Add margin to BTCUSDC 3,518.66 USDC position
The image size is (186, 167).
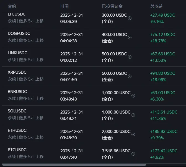click(133, 154)
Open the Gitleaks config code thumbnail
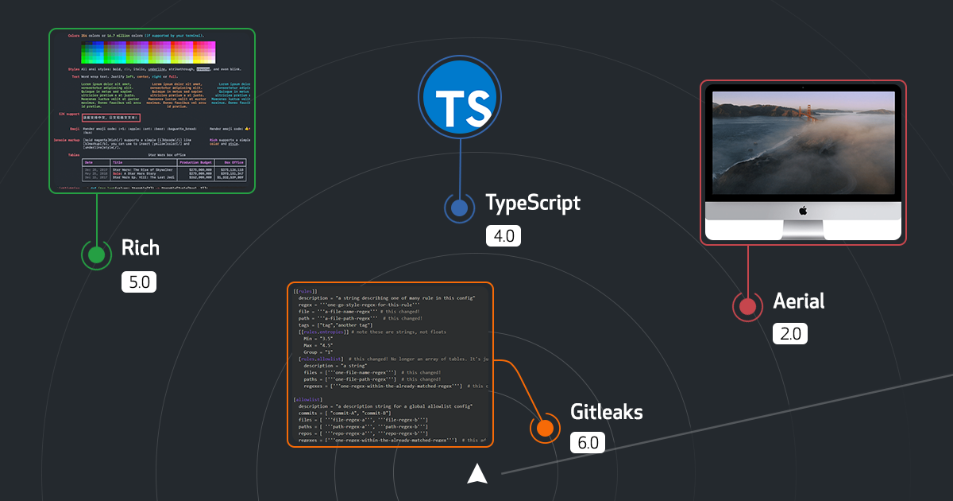Screen dimensions: 953x501 [x=390, y=364]
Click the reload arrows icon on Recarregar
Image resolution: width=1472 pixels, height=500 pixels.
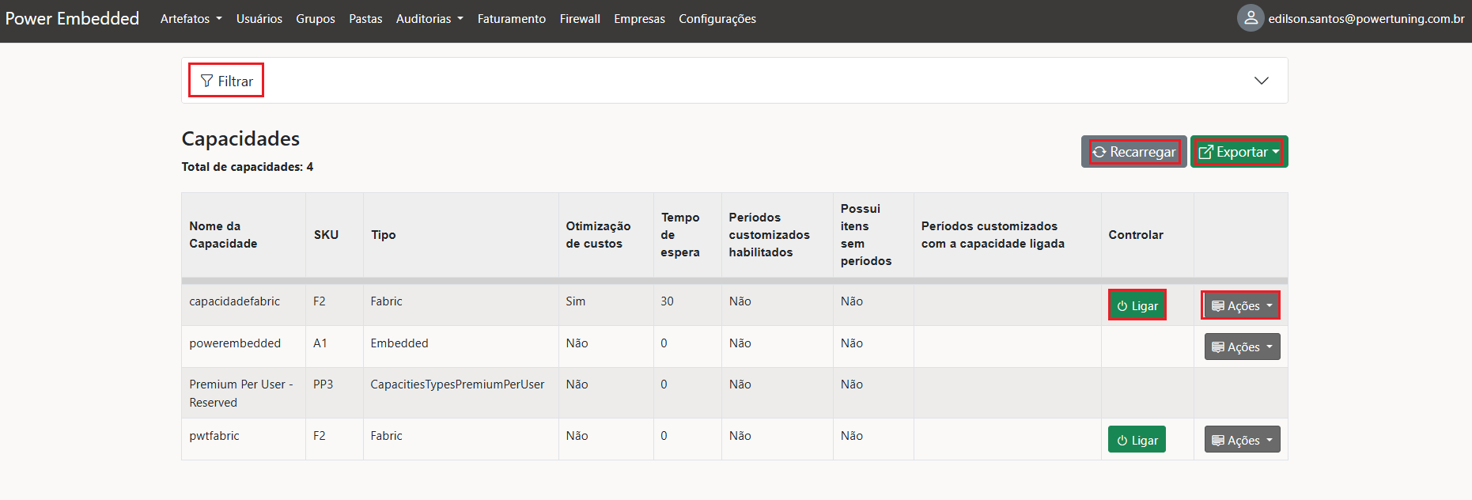(1099, 152)
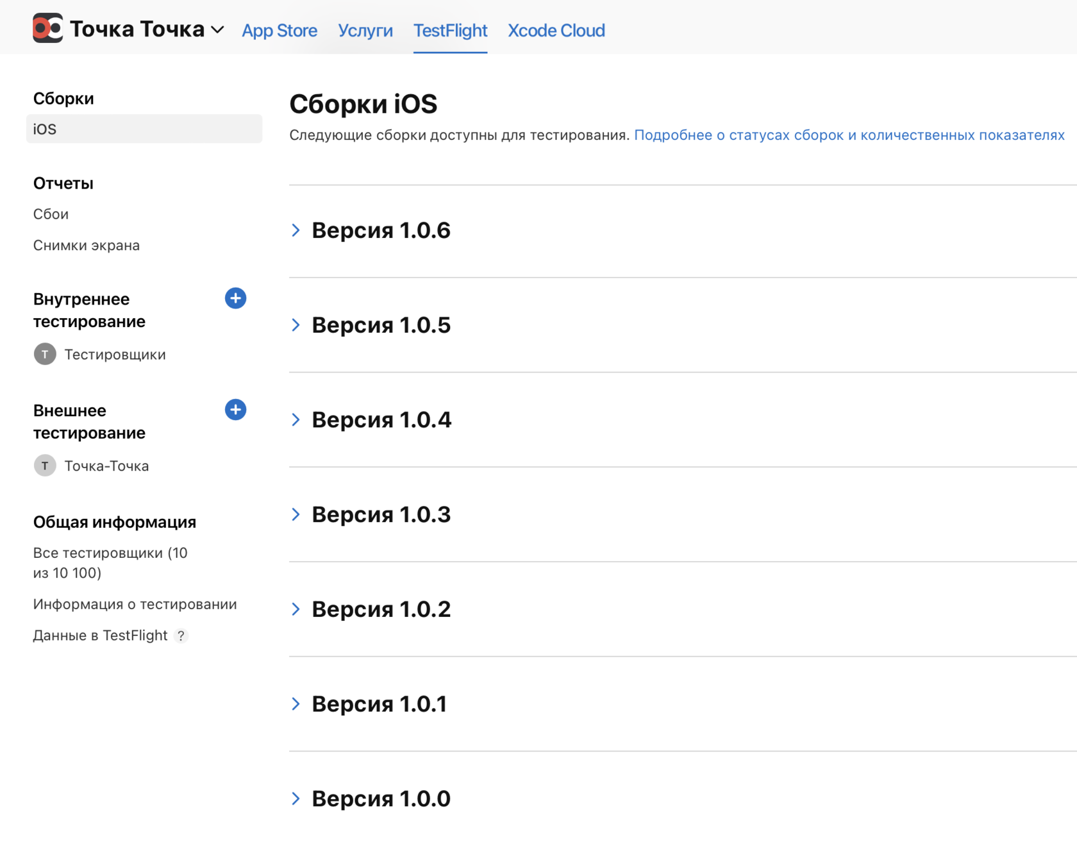Open the Услуги tab
This screenshot has height=842, width=1077.
(x=365, y=30)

### EXERCISE DETAILS
Reproduce each record from above exactly; pictures do not belong in the copy.

### ANSWER TO THIS PROBLEM
Add margin to BTCUSDC 3,518.66 USDC position
The image size is (186, 167).
click(133, 154)
Open the Gitleaks config code thumbnail
Screen dimensions: 953x501 [x=390, y=364]
Click the reload arrows icon on Recarregar
Image resolution: width=1472 pixels, height=500 pixels.
(1099, 152)
Open the Услуги tab
This screenshot has height=842, width=1077.
(x=365, y=30)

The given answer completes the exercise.